Convert the lines of the rows from the line with "Identify the click" up to and including the line with "Go back home" into a JSON list of strings. Use one string per line and omit blank lines.

** Start of Records provided **

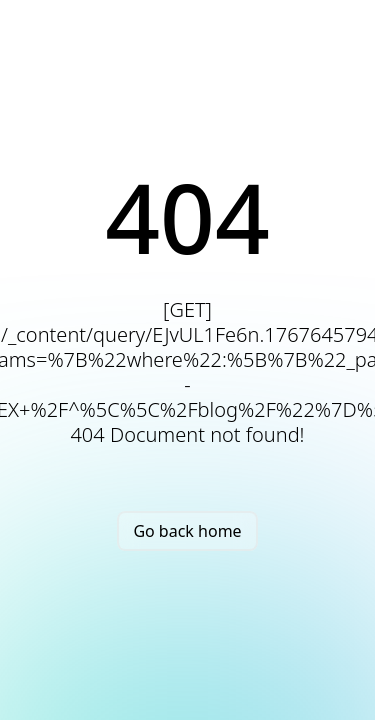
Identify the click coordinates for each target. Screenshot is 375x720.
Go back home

** End of Records provided **
** Start of Records provided **

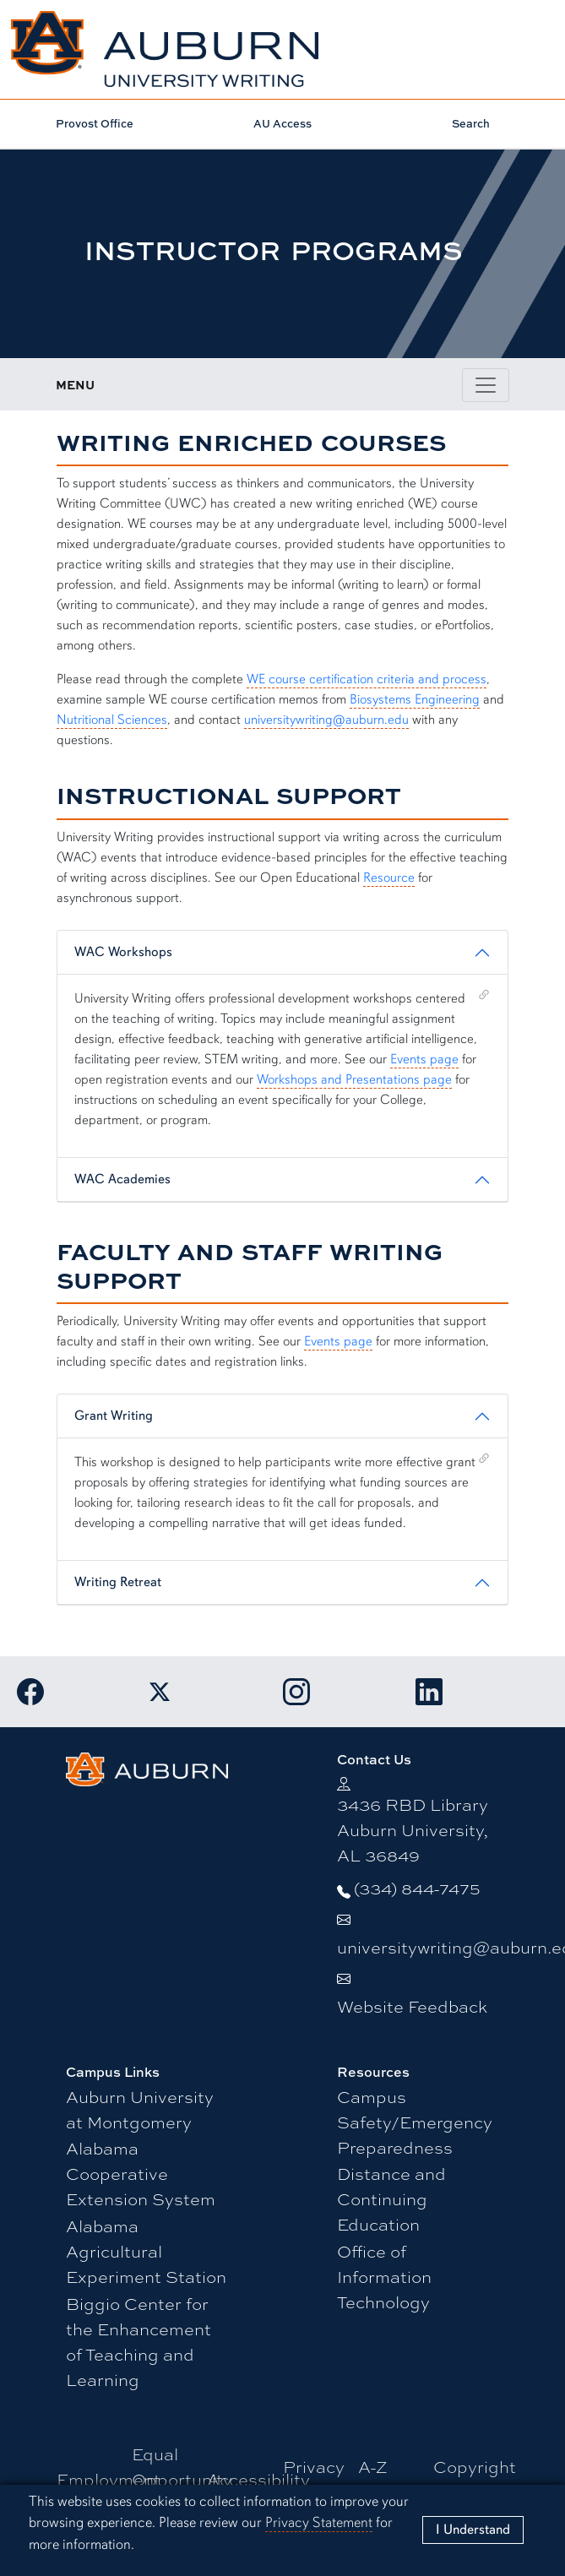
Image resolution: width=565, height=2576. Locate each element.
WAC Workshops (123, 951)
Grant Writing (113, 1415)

** End of Records provided **

Full answer:
[
  "Identify the click coordinates for each target. Screenshot is 375x720.",
  "Go back home"
]